The Gastronaut’s Menu at the Inn at Little Washington

We introduced some good friends to one of our favorite restaurants, the Inn at Little Washington on Saturday night.  The Inn is located in Washington, Virginia, about an hour and 15 minutes from our house.  It was a beautiful afternoon to drive out to the Inn (sunny and in the 50s), and we were warmly welcomed by the staff when we arrived.  After some deliberation, we opted for the tasting menu (called The Gastronaut’s Menu) with its accompanying paired wines.

We started off with some pre-meal goodies–parmesan tulles and black truffle dusted popcorn (a personal favorite!).  We also were served some delicious amuse bouches—the world’s smallest baked potato, a Valrhona chocolate sandwich filled with foie gras, and a bloody mary gelée.  The introductory courses ended with a shot of white bean soup and a puffed cheese pastry.

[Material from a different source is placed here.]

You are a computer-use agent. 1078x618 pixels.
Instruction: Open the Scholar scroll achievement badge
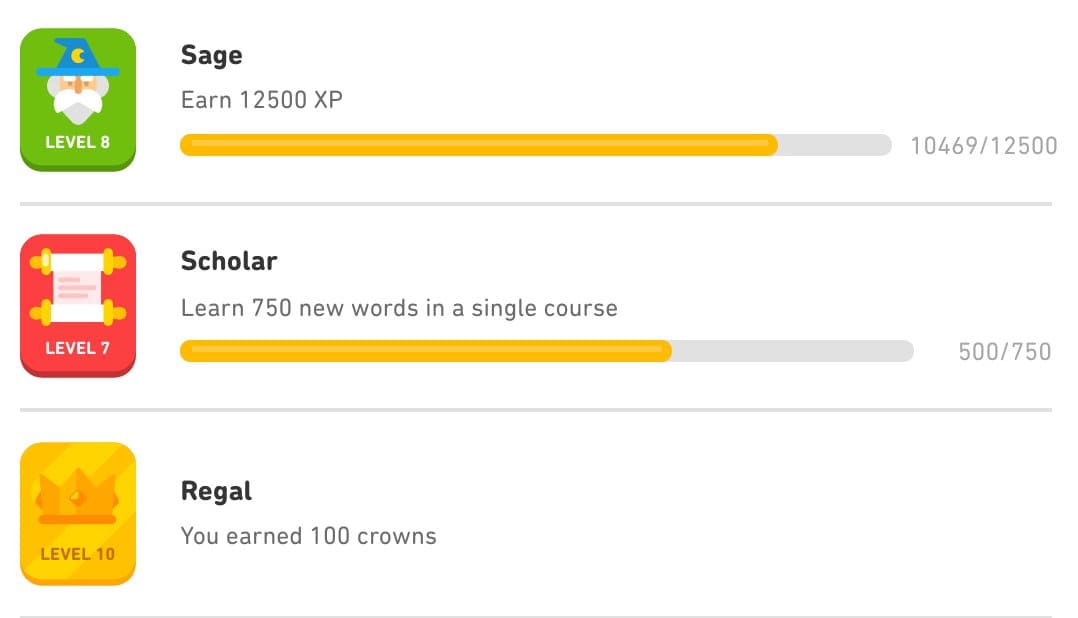(x=78, y=306)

amuse boucheswhite bean soup

Next came a quartet of Rappahannock River “Barcat” Oyster Slurpees.  From left to right, they came accompanied with a small scoop of tomato sorbet, cucumber sorbet, cocktail sauce sorbet, and wasabi sorbet.  The wine served with this course was a Veuve Fourny et Fils, Brut Rosé, Vertus, 1er Cru Champagne.

oyster slurpees

The next course (and one of our favorites) was a Pan Seared Gulf Shrimp with House Made Sweet Chorizo and Shishito Peppers on Charred Onions.  The paired wine for this course was a 2009 Quinta de Sant’Ana, Fernão Pires, Mafra from Lisboa, Portugal.

grilled shrimp

Another favorite was the Miniature Filet of Cod Sauté with Lemon Vodka Sauce and Lilliputian Shrimp Dumplings, which was served with a 2007 Verget, Les Clous, Meursault from Burgundy, France.

cod with dumplings

Then came the Maine Day Boat Scallop Sautéed with Tomato Gnocchi, Capers, Brown Butter, and Lemon accompanied by a glass of 2006 Marc Sorrel, Les Rocoules, Hermitage Blanc from the Rhône Valley in France.  I am generally not a fan of white wine, but this wine had a lot of tannin in it and was very rich and dense—much more like a red wine than a typical white, which is probably why it was my favorite white wine of the evening.

scallops

A surprisingly good Roast Pheasant on Savoy Cabbage Braised in Champagne with Truffle Jus followed.  I am not a huge fan of game birds, but this dish minimized the gamey flavor of the pheasant and the savoy cabbage was a nice accompaniment.  It was served with a 2001 Hermanos Pecina, Vendimia Seleccionada Reserva from Rioja, Spain.  This wine was very much like a pinot noir—a red wine but lighter in texture and flavor than something like a cabernet sauvignon.  (Note the firefly on the serving dish–a fun and whimsical touch!)

roast pheasant

The top rated dish of the evening was next:  Blackened Wagyu Rib Eye with Bone Marrow Custard and Red Wine Risotto.  The beef had been blackened with pepper and espresso and was tender, marbled, and divine.  Accompanying the dish was a 2005 Ladera, Howell Mountain, Cabernet Sauvignon from Napa Valley—a big bold red wine with lots of flavor.

wagyu ribeye

The pre-dessert (or, as the Inn calls it, the palate cleanser) was a Pineapple-Lemongrass Sorbet with Pink Peppercorn Granita.

pineapple sorbet

And the final dish of the night was a Warm Chocolate Bread Pudding and Almond Ice Cream Perfumed with Black Truffle accompanied by a glass of 1994 Blandy’s, Island Bottled Malmsey from Madeira, Portugal.  The Madeira was toffee and caramel colored, and it was amazing that a color like that could come solely from grapes.  It was also rich and sweet and a perfect dessert wine.  (The bread pudding wasn’t bad either.)  🙂

chocolate bread pudding

We eat at the Inn more often than we sometimes are willing to admit in public and have had many wonderful meals there over the years.  This meal stood out even amongst all the other meals.  It definitely deserves an A+.